Since its adoption in 1989 after more than 60 years of advocacy, the United Nations Convention on the Rights of the Child (CRC) has been ratified more quickly and by more governments – all except Somalia and the US – than any other human rights instrument.
The basic premise of the convention is that children (everyone below the age of 18) are born with fundamental freedoms and the inherent rights of all human beings. Many governments have enacted legislation, created mechanisms and put into place a range of creative measures to ensure the protection and realization of the rights of those under 18. Each government must also report back on children’s rights in their country.
The rights contained in the CRC fall into four broad categories:
- subsistence rights, including the rights to food, shelter and health care;
- development rights, which allow children to reach their fullest potential, including education and freedom of thought, conscience and religion;
- protection rights, such as the right to life, and to protection from abuse, neglect or exploitation;
- participation rights, which allow children to take an active role in community and political life.
York’s Vanier College is sponsoring a conference on children’s rights titled The Challenge of Children’s Rights. The conference which will take place March 1 to 3, from 12:30 to 4:30pm, features a series of keynote speakers who will address all aspects of children’s rights in Canada and the world. All presentations will take place in Room 152, Founders College, Keele campus.
Amnesty International (AI) has often highlighted individual cases of children who have been the victims of human rights violations such as torture, ill-treatment or extrajudicial execution. Guided by the framework of the CRC, AI is seeking to develop its work on children around three key themes: juvenile justice; children in armed conflict; and children in the community and family. A representative from AI will deliver the introductory address to conference participants on March 1, to be followed by a group discussion and reception.

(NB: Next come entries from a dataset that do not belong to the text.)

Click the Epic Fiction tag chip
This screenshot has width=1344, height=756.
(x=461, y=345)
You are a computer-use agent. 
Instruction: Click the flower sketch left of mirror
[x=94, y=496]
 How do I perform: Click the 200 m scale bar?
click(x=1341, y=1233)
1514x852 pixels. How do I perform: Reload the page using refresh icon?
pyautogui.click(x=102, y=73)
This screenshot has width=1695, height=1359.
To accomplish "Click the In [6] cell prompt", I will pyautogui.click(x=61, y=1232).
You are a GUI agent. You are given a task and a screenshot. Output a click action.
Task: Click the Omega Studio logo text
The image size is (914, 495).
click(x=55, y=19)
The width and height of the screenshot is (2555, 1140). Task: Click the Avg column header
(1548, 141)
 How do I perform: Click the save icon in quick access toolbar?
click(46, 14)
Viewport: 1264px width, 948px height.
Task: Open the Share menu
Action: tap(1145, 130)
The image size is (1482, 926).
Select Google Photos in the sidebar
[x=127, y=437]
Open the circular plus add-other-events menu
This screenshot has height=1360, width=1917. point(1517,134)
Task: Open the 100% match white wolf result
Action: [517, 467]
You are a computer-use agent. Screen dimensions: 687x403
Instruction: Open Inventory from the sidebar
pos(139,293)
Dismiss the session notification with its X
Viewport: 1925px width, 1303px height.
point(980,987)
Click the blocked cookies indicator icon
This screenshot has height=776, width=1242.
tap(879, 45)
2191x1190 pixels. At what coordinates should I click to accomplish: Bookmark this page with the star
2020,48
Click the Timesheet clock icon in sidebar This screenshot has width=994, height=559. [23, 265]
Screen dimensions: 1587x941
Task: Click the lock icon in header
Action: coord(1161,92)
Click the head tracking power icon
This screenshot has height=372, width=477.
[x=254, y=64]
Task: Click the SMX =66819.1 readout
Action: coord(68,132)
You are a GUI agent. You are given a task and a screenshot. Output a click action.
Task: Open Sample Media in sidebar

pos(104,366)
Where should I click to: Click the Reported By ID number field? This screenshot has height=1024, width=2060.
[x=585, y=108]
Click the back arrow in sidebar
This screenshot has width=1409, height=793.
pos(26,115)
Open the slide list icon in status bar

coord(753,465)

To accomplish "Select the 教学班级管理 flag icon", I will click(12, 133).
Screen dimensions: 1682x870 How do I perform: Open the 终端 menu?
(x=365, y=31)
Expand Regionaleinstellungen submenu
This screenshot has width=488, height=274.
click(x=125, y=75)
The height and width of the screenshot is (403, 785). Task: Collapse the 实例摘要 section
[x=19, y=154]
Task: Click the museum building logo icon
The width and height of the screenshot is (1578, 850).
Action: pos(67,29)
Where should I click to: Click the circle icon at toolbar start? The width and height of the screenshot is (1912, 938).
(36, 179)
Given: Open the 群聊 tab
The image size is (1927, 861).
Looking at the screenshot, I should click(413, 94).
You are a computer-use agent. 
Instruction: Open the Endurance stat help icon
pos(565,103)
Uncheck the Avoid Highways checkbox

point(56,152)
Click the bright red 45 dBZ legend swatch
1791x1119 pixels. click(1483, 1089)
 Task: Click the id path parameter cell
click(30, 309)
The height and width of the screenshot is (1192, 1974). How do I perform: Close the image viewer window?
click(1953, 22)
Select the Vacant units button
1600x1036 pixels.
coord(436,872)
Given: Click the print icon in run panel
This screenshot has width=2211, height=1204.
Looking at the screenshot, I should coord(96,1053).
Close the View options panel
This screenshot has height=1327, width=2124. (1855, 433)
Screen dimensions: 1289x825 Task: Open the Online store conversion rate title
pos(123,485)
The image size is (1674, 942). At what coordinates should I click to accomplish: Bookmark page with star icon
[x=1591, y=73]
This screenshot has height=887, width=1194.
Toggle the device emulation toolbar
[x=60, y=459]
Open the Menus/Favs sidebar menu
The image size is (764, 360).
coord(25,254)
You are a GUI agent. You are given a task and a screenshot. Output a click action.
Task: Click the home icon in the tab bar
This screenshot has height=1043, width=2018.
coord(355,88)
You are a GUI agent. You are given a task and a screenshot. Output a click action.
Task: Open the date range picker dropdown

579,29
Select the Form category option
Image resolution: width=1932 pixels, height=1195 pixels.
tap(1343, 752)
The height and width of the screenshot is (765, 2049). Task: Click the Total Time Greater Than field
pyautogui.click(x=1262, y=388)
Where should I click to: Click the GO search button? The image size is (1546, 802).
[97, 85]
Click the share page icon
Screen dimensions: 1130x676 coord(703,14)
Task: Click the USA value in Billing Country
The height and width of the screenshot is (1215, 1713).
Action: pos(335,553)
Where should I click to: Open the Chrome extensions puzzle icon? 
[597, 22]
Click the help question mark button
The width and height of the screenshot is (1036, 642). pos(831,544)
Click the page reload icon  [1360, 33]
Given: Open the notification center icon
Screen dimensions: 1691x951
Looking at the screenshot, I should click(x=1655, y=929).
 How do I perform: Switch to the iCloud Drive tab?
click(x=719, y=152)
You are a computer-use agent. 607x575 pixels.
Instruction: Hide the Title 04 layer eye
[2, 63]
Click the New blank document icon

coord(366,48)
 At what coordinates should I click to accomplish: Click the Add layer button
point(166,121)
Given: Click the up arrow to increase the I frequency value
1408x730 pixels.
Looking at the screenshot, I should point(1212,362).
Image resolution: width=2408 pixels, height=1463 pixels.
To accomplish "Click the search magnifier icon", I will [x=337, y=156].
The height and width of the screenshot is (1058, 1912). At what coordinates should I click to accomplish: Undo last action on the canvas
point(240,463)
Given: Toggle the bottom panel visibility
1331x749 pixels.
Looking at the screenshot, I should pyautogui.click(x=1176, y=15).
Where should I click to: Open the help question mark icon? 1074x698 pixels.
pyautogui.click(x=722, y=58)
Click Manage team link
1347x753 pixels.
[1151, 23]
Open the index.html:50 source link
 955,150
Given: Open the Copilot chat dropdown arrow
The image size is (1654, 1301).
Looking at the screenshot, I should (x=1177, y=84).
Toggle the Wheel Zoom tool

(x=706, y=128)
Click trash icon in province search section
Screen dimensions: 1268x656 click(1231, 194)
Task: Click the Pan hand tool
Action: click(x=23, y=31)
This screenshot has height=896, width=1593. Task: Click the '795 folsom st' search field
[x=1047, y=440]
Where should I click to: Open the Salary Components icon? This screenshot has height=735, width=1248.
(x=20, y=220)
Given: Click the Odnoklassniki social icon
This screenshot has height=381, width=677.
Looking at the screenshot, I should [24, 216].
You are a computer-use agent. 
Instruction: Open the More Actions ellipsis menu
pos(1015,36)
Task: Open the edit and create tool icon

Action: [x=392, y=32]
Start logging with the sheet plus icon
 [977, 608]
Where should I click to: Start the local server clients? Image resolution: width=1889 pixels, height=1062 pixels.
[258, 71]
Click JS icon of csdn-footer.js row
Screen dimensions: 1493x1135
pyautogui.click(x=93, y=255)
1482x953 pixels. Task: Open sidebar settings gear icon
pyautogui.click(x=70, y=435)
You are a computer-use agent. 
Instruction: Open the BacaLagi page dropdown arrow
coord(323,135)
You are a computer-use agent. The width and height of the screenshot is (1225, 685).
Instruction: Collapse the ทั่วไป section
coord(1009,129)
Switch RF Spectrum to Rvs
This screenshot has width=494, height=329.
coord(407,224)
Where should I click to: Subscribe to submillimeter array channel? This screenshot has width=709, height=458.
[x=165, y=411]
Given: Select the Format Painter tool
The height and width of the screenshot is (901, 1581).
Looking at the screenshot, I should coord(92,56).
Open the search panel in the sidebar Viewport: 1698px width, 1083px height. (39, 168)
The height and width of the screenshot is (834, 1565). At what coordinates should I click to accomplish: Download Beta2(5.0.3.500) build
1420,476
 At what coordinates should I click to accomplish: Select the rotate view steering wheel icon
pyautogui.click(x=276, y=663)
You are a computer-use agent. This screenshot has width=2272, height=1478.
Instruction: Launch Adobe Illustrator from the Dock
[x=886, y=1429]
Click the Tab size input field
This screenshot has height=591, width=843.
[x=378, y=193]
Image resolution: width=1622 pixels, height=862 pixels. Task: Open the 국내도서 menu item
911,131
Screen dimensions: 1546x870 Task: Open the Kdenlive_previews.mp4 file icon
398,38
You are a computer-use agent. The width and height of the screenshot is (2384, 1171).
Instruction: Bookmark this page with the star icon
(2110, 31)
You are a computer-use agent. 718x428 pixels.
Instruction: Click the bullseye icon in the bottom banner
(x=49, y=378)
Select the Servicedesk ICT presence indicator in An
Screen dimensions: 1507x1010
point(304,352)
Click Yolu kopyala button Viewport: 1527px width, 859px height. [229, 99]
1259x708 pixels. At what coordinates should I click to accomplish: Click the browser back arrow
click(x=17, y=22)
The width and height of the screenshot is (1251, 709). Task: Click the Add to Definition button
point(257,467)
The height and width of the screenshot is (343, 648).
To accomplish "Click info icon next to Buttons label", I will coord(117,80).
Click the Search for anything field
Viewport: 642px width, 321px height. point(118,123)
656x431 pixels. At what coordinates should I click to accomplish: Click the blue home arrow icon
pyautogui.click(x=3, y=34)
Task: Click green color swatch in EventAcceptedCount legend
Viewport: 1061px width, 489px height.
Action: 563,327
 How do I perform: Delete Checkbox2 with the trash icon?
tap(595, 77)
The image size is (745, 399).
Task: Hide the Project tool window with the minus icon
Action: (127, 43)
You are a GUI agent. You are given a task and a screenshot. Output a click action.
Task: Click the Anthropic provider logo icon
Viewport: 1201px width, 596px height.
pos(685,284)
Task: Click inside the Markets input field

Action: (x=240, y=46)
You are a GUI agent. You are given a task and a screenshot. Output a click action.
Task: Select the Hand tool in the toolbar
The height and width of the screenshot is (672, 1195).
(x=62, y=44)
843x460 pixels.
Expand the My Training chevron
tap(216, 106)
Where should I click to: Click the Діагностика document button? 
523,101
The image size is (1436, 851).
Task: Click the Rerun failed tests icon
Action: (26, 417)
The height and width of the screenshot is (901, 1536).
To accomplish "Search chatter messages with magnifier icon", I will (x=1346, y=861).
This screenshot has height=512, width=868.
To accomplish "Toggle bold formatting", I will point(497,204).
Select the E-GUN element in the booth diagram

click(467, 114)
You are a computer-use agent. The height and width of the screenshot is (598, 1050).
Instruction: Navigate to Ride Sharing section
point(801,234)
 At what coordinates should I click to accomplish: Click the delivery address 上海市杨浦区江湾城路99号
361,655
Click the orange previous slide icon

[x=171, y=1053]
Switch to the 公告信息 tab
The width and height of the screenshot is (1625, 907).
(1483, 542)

Right: Street children in Jakarta, Indonesia
On March 2, Professor R. Brian Howe and Katherine Covell from the University College of Cape Breton (UCCB) will discuss children’s rights both in Canada and globally. Howe and Covell are the directors and cofounders of UCCB’s Children’s Rights Centre. Both are internationally recognized experts on children’s rights. Howe is an associate professor of political science and Covell is a professor of psychology at UCCB. Together, they authored many articles and two books in the area of children’s rights, including The Challenge of Children’s Rights for Canada, which has been shortlisted for several awards including the Donald Smiley Prize and the Canadian Policy Research Foundation’s Outstanding Research Contribution Award.
On March 3, Senator Landon Pearson will be giving the conference’s keynote presentation regarding what action Canada must take to ensure that children’s rights are to be taken more seriously. Pearson has been actively involved with children and issues associated with young people for more than 40 years. As the spouse of a Canadian diplomat, she worked with children’s groups in France, Mexico, India and the Soviet Union. In addition to numerous articles on child development and policy questions, she has written Children of Glasnost: Growing up Soviet (1990). Pearson is Vice-Chair of the Centre for the Study of Children at Risk at McMaster University and a member of the Board of the Canadian Paediatric Foundation. She was a Canadian delegate to the Fourth World Conference on Women in Beijing in Sept.1995 and to the First World Congress against Commercial Sexual Exploitation of Children in Stockholm in Aug. 1996.
The conference will wrap up with a panel discussion on March 3. The panelists include human rights activist Morgan Whitfield, from the University of Guelph; Professors Howe and Covell; children’s lawyer Michael Freeman and Osgoode Hall Law School Professor Roxanne Mykitiuk.